Now we have to take our cloths off. But how? Do I ask her to remove
her shirt or just pull that baby off and swig it around my head like we're
in some rodeo? I take it one button at a time. At some point, I hope,
she'll help. Or at least not hose me down with Mace.
Then comes the bra. But it doesn't come easy. In a perfect world, the clasp on this thing would be spin-loaded. I'd brush my hand against it, and -- whoosh -- it would pop off and sail across the room, and I'd look up, all innocent.
Instead, I nuzzle her gently with one hand, while my other hand is struggling with that damn latch like a drunk with the childproof cap on a cough-syrup bottle, and the entire time I can hear the Jeopardy! theme song.

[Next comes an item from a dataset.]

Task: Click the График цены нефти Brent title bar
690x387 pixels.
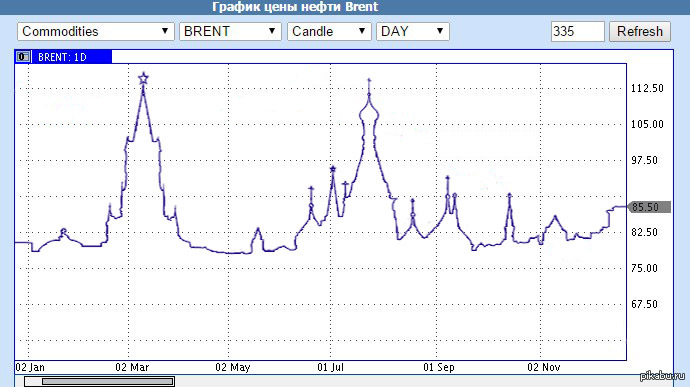Action: tap(295, 7)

Her clothes are scattered around us. She's in the altogether. And what is an altogether it is! Women worry too much about the way their bodies look. When you watch sex scenes in the movies, it's always two rock-hard, blemish free torsos. In real life, though, what turns me on -- and what turns most men on -- are all the things about a woman's body that are different from all any other body we might be spending time with. The moles, bumps, scars -- these are things she doesn't show to just anyone. Her body is covered with secrets, and I'm fascinated. I take in every detail, because soon she'll put her clothes on again.
As I disrobe, I start thinking I could us a few thousand sit-ups and pec implants and maybe a couple of strategic body waxings. But I look at her with a sheepish grin as if to say, "Well, here it is. There is no stunt double for this scene, so I guess we'll have to make do." I check to see if I've removed my socks, because women seem to hate when you don't. (Question to women: Why?)

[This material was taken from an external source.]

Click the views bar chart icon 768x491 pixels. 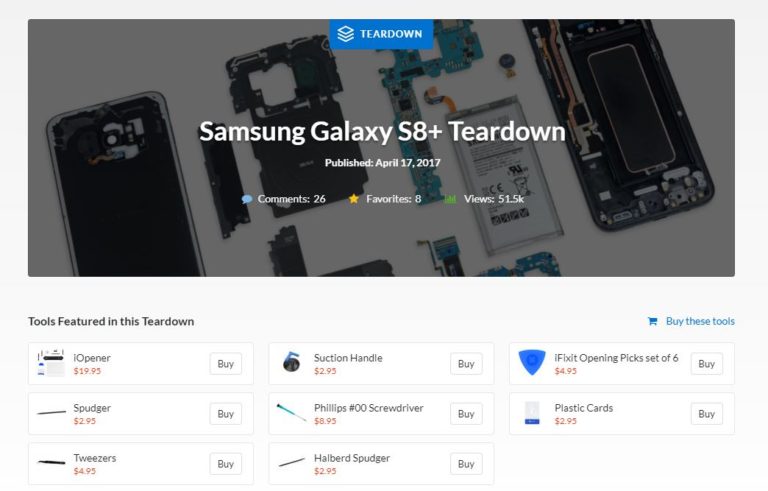pos(450,199)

As we do all the crazy, sloppy things people do when they make love, I'm
flashing back to every movie sex scene I've ever watched. The actors
were a lot more attractive and coordinated than we seem. I mean, I'm
having fun and I'm trying to make sure she's having fun. But this isn't
9 1/2 weeks; it's more like Debbie Does the Nutty Professor. My inner
neurotic is saying, "Just don't mess this up, or when she talks about
you to her friends, she'll give you a horrible nickname, like Twitchy. Or
My inner neurotic calms down, and I actually begin to feel pretty good.
Things build up to the point, the point that's the , uh, reason
we're doing what we're doing. And then...
The, for the first time that evening, I am calm. The doubts, the condom, the Wrath of God -- they're gone. My EKG reading would be near coma level. I lie thinking, idle. Until...
In the wake of my bliss, I'm gripped with fear. We've done something
that can't be undone. I need time to think. Ought to walk around the
block, get coffee, call a friend. But it's too late for that. What
will become of us? What will become of me? This woman at my side all
warm and content and tender. Meanwhile, a vivid flashback hits me --
of when I was a kid and my friend Clark pointed out a praying mantis
mating with her suitor, then taking his head off with a single chomp.
Suddenly she speaks up, "What are you thinking about?"
"Uh," I say, "nothing. What are you thinking about?" And as we start to talk (I don't tell her about the praying mantis), I relax again. Hey, I don't know everything about this woman, but she seems to have all sorts of quirks that are worth exploring. This could be the start of something really neat.
And that's what always gets me to stay. That and the possibility we could always do this again when we wake up.
The moment is enough for me. I'm holding a beautiful woman. She snuggles closer. Life is good. She's on my arm and it hurts a little, but life is good nonetheless. I mean, actually, my arm is falling asleep, but I don't want to be rude. Still, I could ask her and she'd move. But I don't want to hurt her feelings. I think I love her. Jesus, where did that come from? A moment ago, I was ready to dart out the door. Bibeau, get a grip. My arm, dammit. My arm. What to do? I wonder. And wondering, I fall asleep.